In contrast to the healthy septum, the hypertrophied septum exhibited a less nonlinear stress-strain relation, a higher initial modulus in the lower strain region, decreased stiffness in the higher strain region, and greatly reduced mechanical strength (failure stress). The poorly organized, pathological collagen network in the hypertrophied septum seemed to lose the protective mechanisms as described above. However, the disorganized, overexpressed fibrotic collagen network in the hypertrophied septum did increase the initial tensile modulus, which unfortunately reduced flexible deformation in the physiological loading range and was an unfavorable tissue behavior.
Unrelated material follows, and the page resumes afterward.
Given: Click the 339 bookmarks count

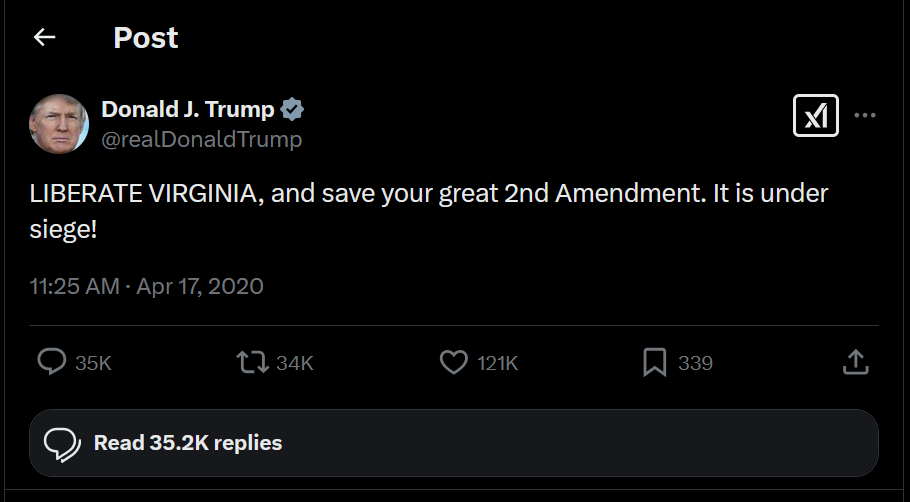Looking at the screenshot, I should 695,363.
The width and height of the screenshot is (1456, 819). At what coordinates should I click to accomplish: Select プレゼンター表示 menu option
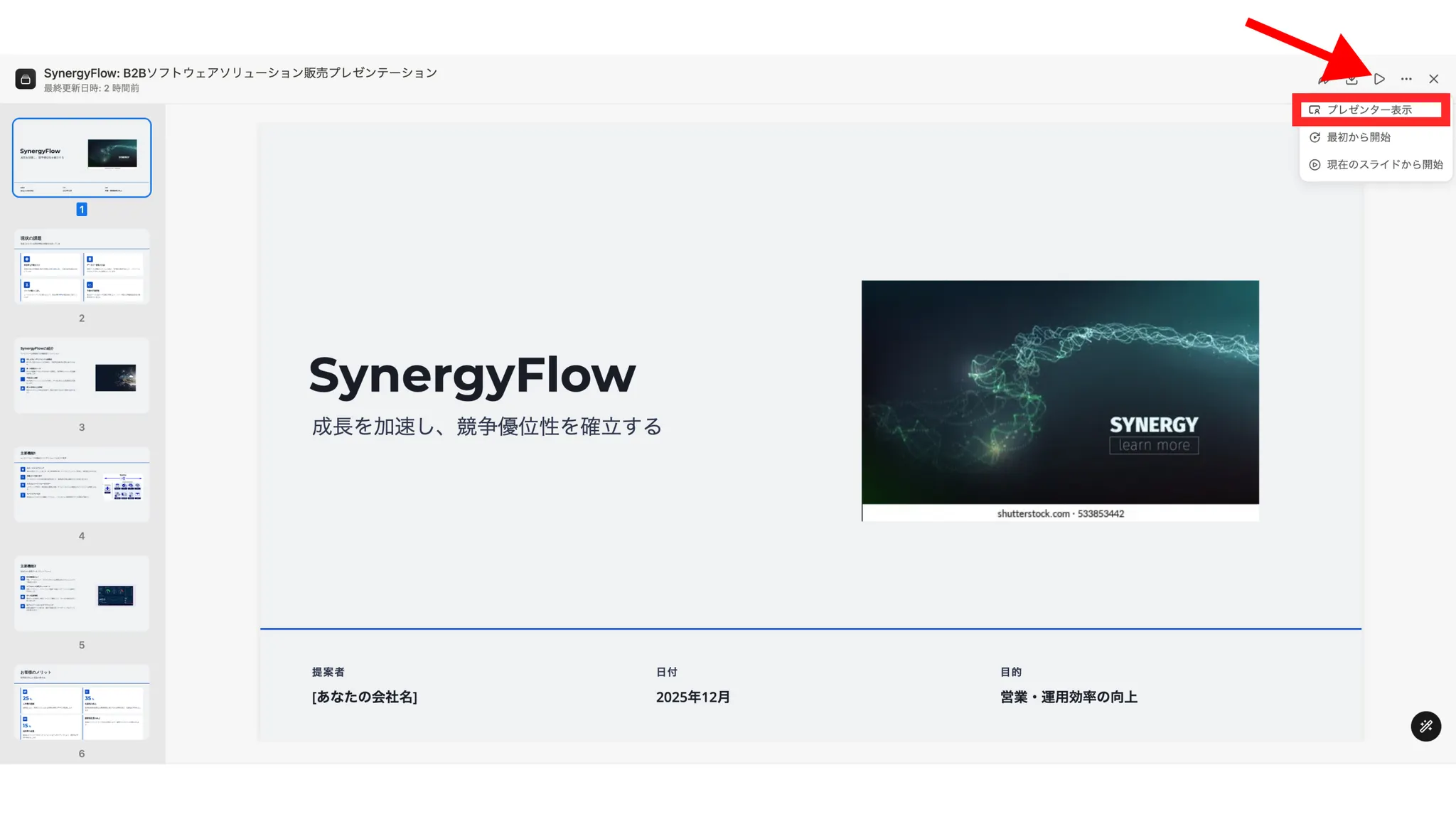point(1369,110)
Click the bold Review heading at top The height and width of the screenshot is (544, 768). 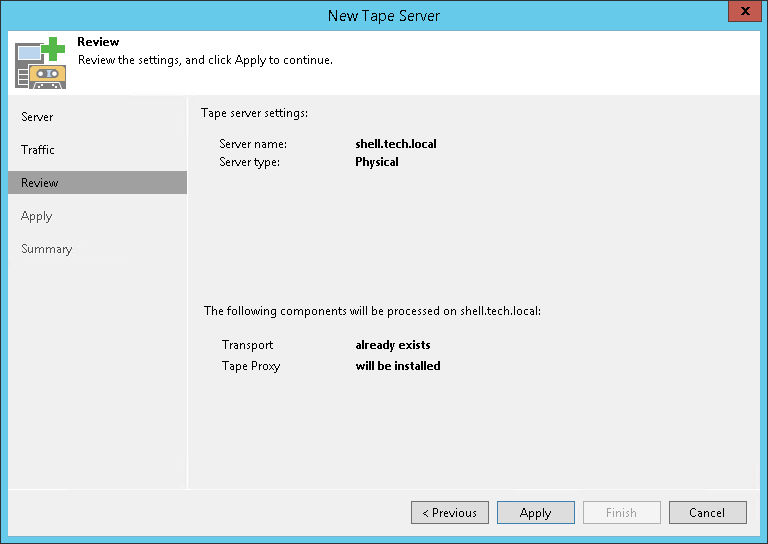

The elevated initial modulus in HCM tissues aligns with prior reports of fibrosis-driven tissue stiffening due to collagen overexpression, and this increase of initial stiffness likely restricts early deformation (Marian and Braunwald, 2017). Moreover, the large reduction in maximum tensile modulus and failure stress suggests that this fibrotic overexpression/remodeling fails to confer structural resilience and mechanical strength. Instead, the disorganized collagen network and cardiomyocyte disarray might not yield high quality cell-collagen interweaving and might create stress concentration points, predisposing the tissue to premature failure (Ho et al., 2010). This conflicting duality, i.e., increased initial stiffness coupled with mechanical fragility at a higher loading range, might correlate with clinical observations of diastolic dysfunction and susceptibility to myocardial damage in HCM patients despite ventricular wall thickening (Ho et al., 2010; Maron et al., 2003; Wu et al., 2019).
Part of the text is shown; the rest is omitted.